La meditación
La práctica de la meditación como estilo de vida, genera este equilibrio en la persona, ya que su sistema nervioso autónomo se mantiene estable, los músculos se distienden y oxigenan adecuadamente, se reduce la cantidad de pensamientos y de éstos, las personas pueden escoger aquellos que le causen placer y armonía, y al estar en este estado meditativo, el sistema inmune responde adecuadamente, protegiendo al organismo de la enfermedad.
Existe mucha evidencia de los grandes beneficios que aporta la meditación, como combatir el estrés y la depresión y también se ha prescrito para combatir gran variedad de enfermedades. Ahora bien, es lamentable que muchas personas que pueden verse beneficiadas con esta práctica, no estén aprovechando los múltiples beneficios que brinda la meditación. Esto a la vez, evidencia la falta de una mayor información y divulgación sobre los aportes ofrecidos por las técnicas meditativas.
Me gustaría que haya una mayor concientización, en cuanto a la necesidad de que toda persona incorpore en su rutina de vida, aquellos recursos, estrategias y técnicas, orientados a alcanzar y a maximizar la plenitud vital y la salud integral; ya que, como es sabido, el ejercicio y la relajación son actividades importantes para el correcto y competente funcionamiento del organismo humano, por cuanto generan y estimulan diversos beneficios, los cuales toda persona amerita y merece.
Son numerosos los efectos clínicos favorables de la meditación que han sido documentados, entre ellos se pueden señalar los siguientes:
- Disminución de la ansiedad y del estrés.
- Reduce la frecuencia e intensidad de los pensamientos disfuncionales.
- Reduce el enojo.
- Contribuye al desarrollo de valores positivos.
- Desarrolla la auto aceptación y la autorrealización.
- Combate el insomnio y la depresión.
- Combate el consumo de drogas.
- Reduce la fatiga, el dolor crónico, alivia la migraña.
- Aumenta la memoria y colabora en la dinámica de absorción de información.
- También se ha indicado que la meditación ayuda en el proceso de adaptarse y de rendir mejor en cualquier trabajo que se emprenda.

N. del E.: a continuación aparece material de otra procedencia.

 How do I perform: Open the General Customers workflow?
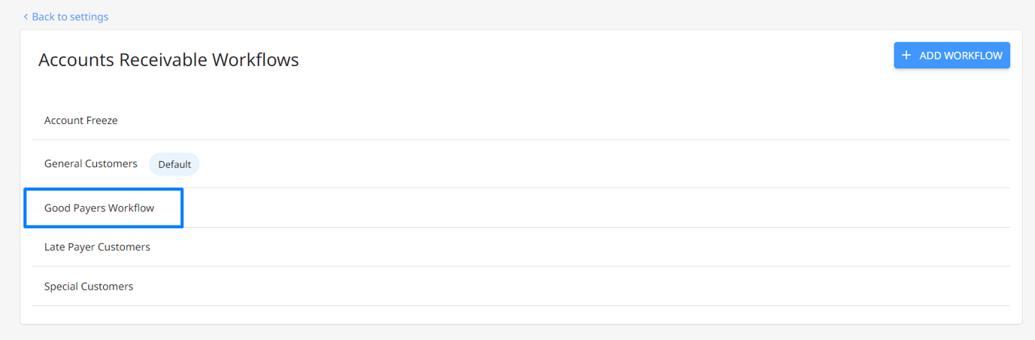pos(91,163)
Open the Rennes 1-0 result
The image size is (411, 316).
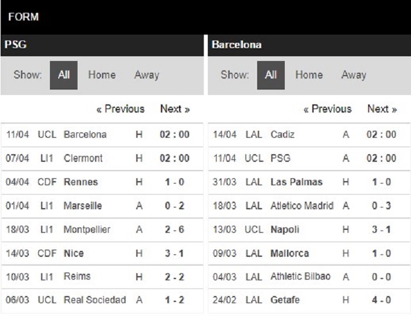102,182
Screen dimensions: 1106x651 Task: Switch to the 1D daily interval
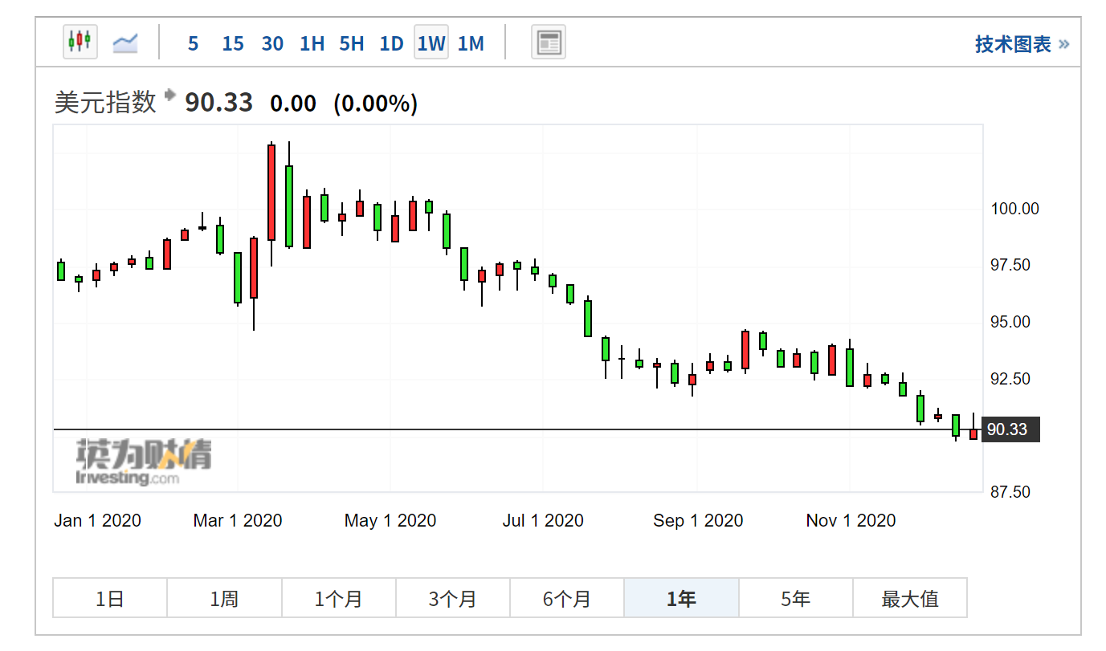tap(391, 43)
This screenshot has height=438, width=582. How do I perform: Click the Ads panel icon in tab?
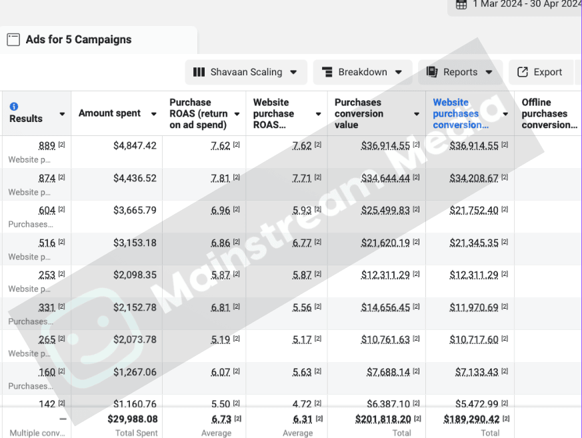pyautogui.click(x=13, y=40)
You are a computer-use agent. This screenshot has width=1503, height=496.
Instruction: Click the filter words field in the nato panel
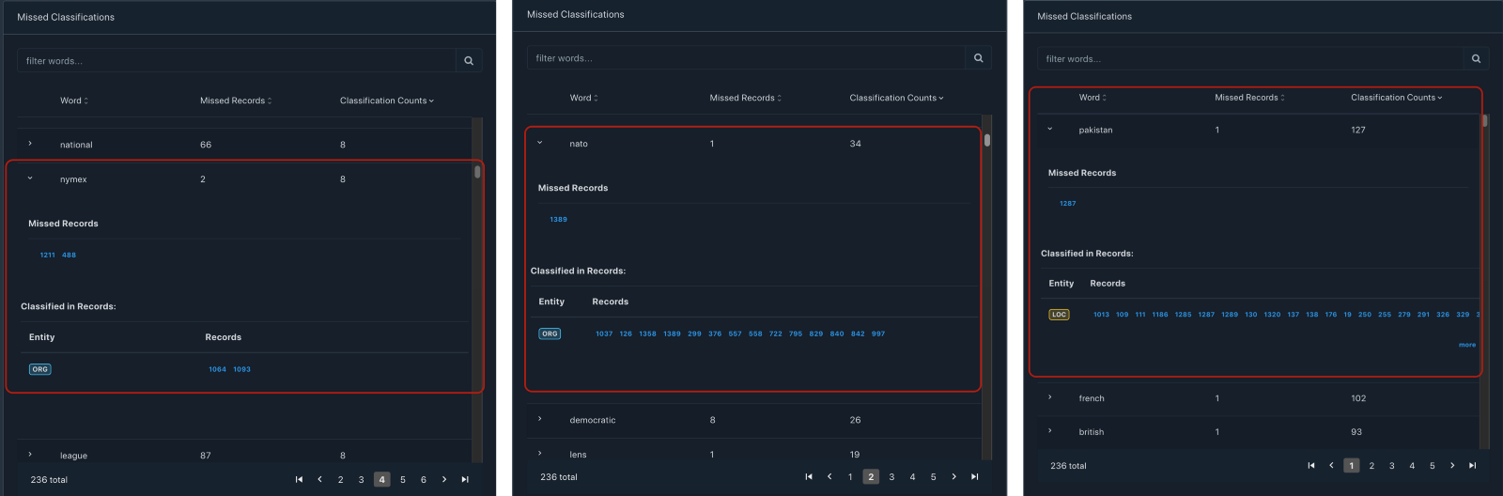click(x=747, y=58)
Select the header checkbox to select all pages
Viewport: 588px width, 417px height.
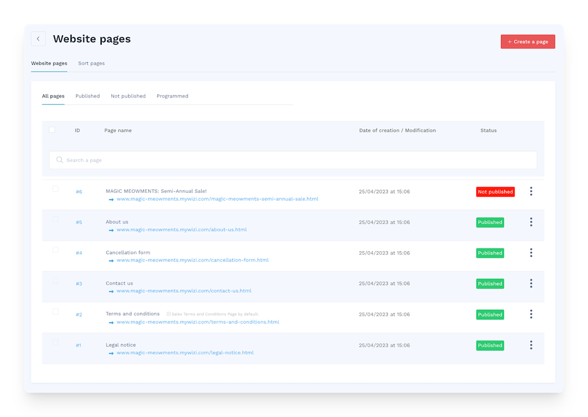coord(52,129)
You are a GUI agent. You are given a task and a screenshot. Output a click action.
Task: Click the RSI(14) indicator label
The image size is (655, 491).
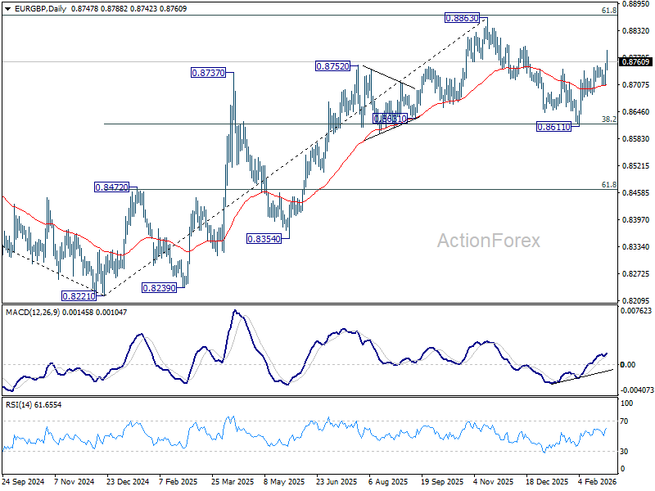pos(19,405)
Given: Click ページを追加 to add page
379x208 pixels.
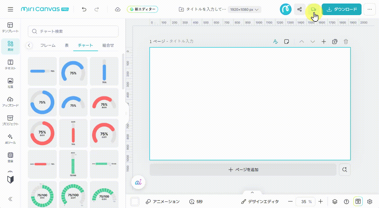Looking at the screenshot, I should pyautogui.click(x=243, y=170).
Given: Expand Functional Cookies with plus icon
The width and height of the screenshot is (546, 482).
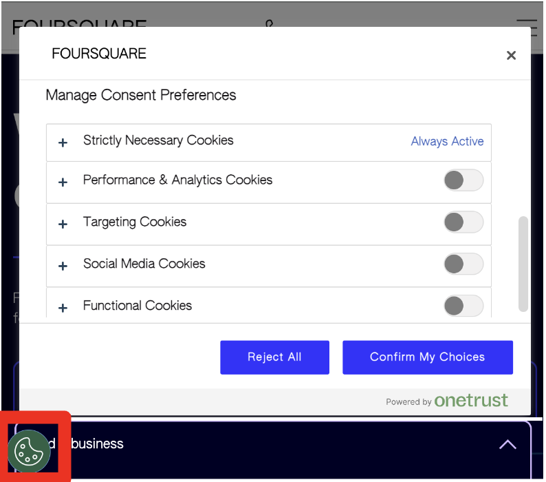Looking at the screenshot, I should [63, 308].
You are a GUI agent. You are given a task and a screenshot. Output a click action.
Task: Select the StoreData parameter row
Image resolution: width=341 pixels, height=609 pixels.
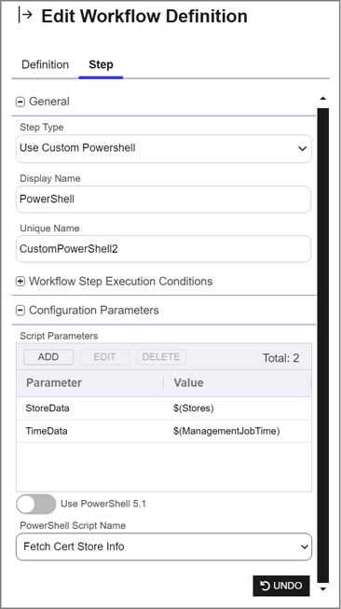click(164, 408)
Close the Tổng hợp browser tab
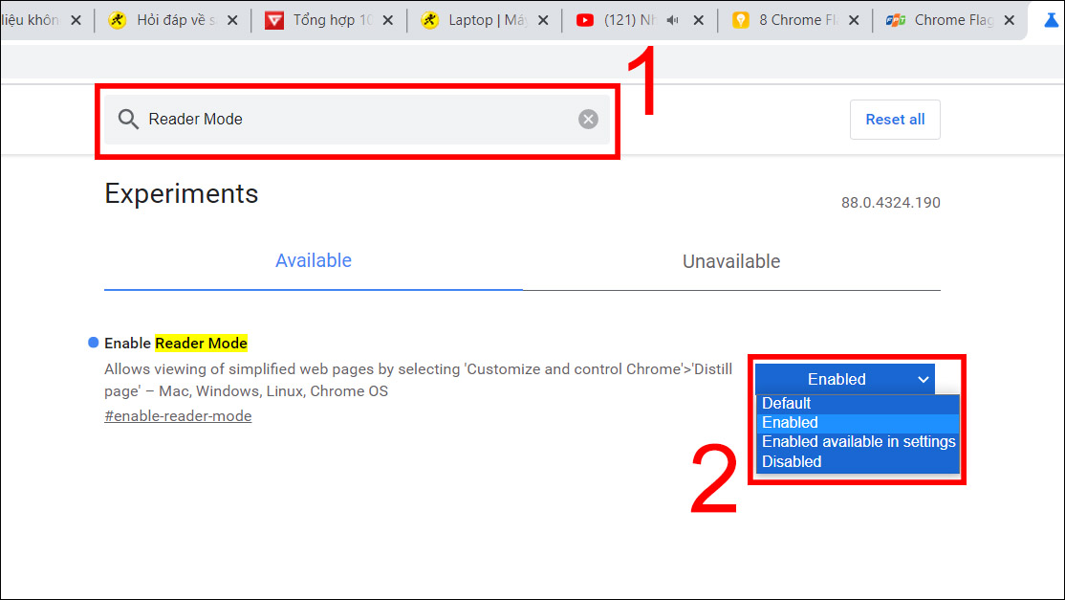 tap(388, 18)
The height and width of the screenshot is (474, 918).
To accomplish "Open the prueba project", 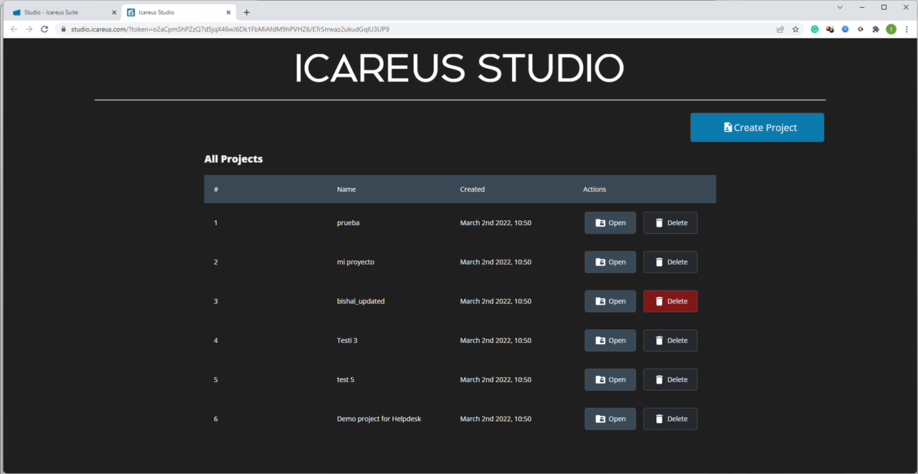I will pos(610,223).
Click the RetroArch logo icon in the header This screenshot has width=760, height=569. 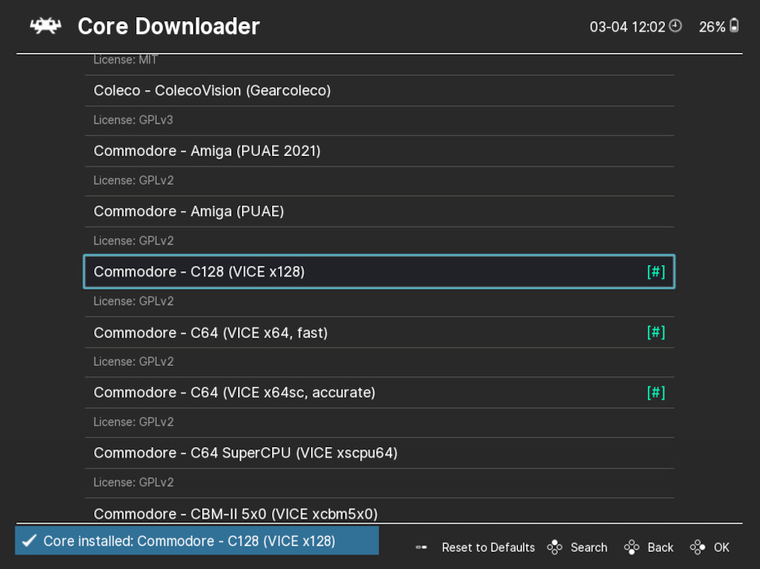45,25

La práctica de la meditación, aunque es muy sencilla, aporta una inmensidad de beneficios para la salud y el bienestar general de la persona que la practique. Por lo tanto, lo que se necesita para meditar es fijar la atención en un único estímulo repetitivo, como un sonido, una palabra o frase, o bien, concentrarse en la propia respiración o, en un objeto visual.
La esencia de la meditación es restringir la atención del meditador a un solo estímulo fijo, durante un periodo determinado. Su propósito es que la mente del meditador no piense en nada (al menos en nada perturbador) durante ese espacio específico de tiempo.
Cuando la labor mental se lleva a cabo bajo condiciones de estrés, resulta ser desgastante y abrumadora. Por ello, cuando por vía de la meditación, se logra que la mente se concentre, permanezca en silencio y se detenga de su constante y cíclico monólogo interno, se obtiene un benéfico descanso, una paz relajante invade al individuo en forma integral y, se produce entonces, el bienestar y el mejoramiento necesitados y, con ello, una mejor calidad de vida.
La meditación es una actividad desarrollada para mantener la atención focalizada en el aquí y ahora de una manera agradable, y el objetivo de ésta no es necesariamente lograr la relajación, sino permitir estar totalmente implicado en los que se está haciendo. Se abandonan los controles conscientes sobre la mente, se deja de pensar en todas las cosas que supuestamente se necesitan para ser felices, o bien se abandona cualquier otra idea que podría robarse la felicidad.
Una vez que la persona logra el estado de meditación, se provoca una respuesta natural de relajación y se obtiene la tranquilidad y la serenidad. De esta manera, la relajación se logra de forma indirecta.
Algunas de las instrucciones básicas para la meditación son:
- Escoger un lugar tranquilo en donde se tenga privacidad y no haya distracciones de fuertes ruidos, llamadas telefónicas o interrupciones de otras personas (puede ser el cuarto con la puerta cerrada).
- Sentarse en una posición cómoda, no se recomienda estar acostado en la cama, ya que la persona se puede quedar dormida.
- Cerrar los ojos, con la práctica se pueden llegar a dejar abiertos.
- Se puede repetir mentalmente, una palabra que genere tranquilidad (estoy en paz, me ciento relajado, estoy tranquilo, me siento feliz, etc.)
- Se recomienda no hacer juicios sobre el contenido de los pensamientos, no hay que tratar de controlarlos, solo sigue concentrado en el aquí y el ahora.
- Es esencial practicarla de forma regular, se recomienda dos veces al día, una en la mañana y otra antes de acostarse, por un lapso de 20 minutos, como mínimo, conforme se avanza en la práctica, se pueden ir incrementando los momentos de meditación y la duración del tiempo.